__Exercise directions__
Render the lines of these records as a JSON list of strings, one string per line and with blank lines omitted, starting at the line that contains "Click the small" and ending at the line that contains "Click the Upload", both included.
[Begin]
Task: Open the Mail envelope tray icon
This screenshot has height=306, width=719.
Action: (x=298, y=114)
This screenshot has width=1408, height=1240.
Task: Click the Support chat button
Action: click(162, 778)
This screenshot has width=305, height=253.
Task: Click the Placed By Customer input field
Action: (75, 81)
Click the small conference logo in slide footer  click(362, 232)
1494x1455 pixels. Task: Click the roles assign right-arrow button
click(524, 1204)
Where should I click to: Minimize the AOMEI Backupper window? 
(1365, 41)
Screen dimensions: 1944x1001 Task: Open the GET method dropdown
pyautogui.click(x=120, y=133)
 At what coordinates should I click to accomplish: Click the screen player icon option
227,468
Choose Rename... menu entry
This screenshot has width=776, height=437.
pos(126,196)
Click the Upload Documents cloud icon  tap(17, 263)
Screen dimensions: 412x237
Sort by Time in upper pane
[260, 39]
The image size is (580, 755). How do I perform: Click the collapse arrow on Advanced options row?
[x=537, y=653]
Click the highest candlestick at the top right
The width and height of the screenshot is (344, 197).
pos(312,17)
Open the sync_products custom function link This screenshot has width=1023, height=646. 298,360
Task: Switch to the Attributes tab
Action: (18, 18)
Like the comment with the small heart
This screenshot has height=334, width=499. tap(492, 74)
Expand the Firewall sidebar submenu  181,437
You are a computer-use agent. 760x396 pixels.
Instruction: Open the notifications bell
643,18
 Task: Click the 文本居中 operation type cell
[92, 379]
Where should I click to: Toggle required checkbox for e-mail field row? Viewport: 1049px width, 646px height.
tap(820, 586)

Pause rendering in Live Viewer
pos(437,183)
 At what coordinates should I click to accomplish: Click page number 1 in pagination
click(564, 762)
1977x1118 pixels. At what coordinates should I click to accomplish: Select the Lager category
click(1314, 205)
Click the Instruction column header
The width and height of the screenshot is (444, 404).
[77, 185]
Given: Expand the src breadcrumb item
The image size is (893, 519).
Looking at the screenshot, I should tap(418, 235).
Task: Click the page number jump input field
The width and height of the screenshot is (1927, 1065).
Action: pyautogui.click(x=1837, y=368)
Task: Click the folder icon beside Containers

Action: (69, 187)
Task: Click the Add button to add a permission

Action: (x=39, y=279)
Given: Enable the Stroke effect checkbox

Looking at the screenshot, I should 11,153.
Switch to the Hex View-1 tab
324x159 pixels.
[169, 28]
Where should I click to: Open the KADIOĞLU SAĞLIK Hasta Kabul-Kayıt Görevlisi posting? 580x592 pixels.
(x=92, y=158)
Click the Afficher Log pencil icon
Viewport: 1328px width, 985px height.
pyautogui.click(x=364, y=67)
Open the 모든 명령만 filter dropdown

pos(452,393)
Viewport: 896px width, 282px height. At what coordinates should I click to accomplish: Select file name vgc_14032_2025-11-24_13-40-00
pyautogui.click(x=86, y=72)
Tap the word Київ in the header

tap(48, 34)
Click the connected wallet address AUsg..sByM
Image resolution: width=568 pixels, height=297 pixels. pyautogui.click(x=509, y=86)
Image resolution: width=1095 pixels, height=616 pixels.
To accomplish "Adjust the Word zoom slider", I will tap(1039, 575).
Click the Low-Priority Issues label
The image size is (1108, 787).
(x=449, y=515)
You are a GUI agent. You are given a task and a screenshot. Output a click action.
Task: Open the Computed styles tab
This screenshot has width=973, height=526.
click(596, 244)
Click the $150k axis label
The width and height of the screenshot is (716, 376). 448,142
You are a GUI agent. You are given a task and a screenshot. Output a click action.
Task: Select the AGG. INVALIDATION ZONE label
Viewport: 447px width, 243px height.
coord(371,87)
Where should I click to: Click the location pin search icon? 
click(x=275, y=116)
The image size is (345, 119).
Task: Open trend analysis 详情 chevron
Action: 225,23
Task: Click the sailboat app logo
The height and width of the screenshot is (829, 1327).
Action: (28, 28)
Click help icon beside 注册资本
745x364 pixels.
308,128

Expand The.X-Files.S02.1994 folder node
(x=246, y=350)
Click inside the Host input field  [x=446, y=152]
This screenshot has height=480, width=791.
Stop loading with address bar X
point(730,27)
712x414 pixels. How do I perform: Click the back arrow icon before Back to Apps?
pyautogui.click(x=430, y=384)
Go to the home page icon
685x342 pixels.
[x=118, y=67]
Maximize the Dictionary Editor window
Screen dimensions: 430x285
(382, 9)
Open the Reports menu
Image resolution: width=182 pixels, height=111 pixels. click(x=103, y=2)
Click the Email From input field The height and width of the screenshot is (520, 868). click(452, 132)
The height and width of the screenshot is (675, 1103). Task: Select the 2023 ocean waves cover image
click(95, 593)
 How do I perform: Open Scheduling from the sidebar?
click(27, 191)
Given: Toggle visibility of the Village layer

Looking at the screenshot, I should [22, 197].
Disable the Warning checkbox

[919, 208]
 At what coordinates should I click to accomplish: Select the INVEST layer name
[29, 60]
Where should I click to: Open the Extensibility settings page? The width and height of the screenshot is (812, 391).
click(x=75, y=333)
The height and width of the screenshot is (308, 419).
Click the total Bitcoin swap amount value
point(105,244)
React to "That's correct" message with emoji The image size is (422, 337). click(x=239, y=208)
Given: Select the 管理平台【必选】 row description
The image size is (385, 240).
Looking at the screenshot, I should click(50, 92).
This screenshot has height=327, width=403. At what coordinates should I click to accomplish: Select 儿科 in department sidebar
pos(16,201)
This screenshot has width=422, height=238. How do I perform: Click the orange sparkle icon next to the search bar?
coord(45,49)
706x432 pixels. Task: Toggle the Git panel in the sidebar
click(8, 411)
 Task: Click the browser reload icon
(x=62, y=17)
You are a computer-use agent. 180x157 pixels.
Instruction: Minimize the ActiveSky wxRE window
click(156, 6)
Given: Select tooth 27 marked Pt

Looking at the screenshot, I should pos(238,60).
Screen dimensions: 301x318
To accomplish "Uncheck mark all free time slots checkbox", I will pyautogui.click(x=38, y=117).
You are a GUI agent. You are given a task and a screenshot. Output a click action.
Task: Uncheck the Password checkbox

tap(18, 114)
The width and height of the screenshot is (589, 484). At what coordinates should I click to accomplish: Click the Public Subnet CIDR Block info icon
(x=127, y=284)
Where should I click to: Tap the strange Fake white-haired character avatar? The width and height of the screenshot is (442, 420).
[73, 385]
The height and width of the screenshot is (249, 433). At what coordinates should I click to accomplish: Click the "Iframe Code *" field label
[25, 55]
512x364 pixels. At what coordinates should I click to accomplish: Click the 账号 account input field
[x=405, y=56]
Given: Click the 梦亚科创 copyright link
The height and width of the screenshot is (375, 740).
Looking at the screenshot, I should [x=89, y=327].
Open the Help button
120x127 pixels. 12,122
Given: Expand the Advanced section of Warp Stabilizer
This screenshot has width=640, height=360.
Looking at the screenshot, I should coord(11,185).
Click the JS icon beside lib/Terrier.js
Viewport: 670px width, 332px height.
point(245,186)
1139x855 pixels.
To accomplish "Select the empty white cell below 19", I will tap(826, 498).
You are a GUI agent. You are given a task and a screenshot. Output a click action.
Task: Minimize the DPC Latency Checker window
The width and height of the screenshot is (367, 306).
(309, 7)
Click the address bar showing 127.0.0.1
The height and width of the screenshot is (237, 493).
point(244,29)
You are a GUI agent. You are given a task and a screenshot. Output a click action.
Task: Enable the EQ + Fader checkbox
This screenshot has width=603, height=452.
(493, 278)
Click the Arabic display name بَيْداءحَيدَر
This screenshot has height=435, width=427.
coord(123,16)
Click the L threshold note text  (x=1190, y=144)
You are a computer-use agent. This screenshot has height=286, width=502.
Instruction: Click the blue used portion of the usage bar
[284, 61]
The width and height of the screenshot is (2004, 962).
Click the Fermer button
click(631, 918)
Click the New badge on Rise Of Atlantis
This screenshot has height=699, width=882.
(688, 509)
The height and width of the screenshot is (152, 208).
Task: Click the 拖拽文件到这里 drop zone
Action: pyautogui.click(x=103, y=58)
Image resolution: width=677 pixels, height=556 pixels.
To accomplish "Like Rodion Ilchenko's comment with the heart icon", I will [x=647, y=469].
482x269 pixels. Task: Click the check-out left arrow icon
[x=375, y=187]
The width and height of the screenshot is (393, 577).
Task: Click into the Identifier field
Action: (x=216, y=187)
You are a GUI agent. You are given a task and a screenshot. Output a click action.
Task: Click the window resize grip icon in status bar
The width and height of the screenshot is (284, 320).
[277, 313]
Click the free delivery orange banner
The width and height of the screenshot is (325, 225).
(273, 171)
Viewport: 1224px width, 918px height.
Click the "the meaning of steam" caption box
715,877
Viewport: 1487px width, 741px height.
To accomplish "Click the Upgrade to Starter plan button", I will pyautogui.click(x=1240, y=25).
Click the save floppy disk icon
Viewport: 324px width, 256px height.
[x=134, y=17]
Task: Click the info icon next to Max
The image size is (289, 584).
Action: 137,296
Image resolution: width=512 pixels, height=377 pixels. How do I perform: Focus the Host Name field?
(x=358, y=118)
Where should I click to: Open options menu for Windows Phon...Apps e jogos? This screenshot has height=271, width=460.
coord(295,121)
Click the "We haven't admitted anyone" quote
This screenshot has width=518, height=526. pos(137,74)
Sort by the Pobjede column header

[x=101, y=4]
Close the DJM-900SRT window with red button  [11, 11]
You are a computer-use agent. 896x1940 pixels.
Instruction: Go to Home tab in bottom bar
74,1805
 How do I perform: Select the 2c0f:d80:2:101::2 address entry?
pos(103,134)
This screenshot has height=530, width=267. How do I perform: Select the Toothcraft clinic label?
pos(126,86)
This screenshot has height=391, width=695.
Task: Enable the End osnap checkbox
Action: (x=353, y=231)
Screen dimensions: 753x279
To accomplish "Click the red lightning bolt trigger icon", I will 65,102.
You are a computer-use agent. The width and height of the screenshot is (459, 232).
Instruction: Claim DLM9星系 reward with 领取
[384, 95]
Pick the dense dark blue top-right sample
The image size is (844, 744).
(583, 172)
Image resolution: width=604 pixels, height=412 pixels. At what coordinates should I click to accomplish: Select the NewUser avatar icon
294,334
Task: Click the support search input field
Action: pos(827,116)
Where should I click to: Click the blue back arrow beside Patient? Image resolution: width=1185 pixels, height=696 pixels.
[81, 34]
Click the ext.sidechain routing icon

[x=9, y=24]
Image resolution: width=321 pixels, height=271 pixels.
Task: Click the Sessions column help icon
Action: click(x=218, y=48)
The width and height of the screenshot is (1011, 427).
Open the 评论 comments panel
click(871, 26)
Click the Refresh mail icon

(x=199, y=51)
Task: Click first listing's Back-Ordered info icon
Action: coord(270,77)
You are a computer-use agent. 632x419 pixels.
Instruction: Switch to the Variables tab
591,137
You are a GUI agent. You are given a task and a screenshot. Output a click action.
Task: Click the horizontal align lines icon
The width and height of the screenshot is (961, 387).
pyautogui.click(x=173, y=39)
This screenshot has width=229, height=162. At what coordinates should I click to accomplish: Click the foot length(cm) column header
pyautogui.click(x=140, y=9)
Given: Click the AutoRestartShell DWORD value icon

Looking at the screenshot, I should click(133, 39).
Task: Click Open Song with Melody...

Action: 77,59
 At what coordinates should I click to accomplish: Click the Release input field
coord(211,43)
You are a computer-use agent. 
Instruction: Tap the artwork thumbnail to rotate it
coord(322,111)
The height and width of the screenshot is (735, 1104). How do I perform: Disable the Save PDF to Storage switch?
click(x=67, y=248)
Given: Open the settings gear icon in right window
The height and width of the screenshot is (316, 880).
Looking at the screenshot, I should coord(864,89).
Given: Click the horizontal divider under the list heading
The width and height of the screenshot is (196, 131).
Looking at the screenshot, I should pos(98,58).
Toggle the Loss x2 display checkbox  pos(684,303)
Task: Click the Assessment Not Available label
[End]
__Response to the exercise__
[
  "Click the small conference logo in slide footer  click(362, 232)",
  "1494x1455 pixels. Task: Click the roles assign right-arrow button",
  "click(524, 1204)",
  "Where should I click to: Minimize the AOMEI Backupper window? ",
  "(1365, 41)",
  "Screen dimensions: 1944x1001 Task: Open the GET method dropdown",
  "pyautogui.click(x=120, y=133)",
  " At what coordinates should I click to accomplish: Click the screen player icon option",
  "227,468",
  "Choose Rename... menu entry",
  "This screenshot has width=776, height=437.",
  "pos(126,196)",
  "Click the Upload Documents cloud icon  tap(17, 263)"
]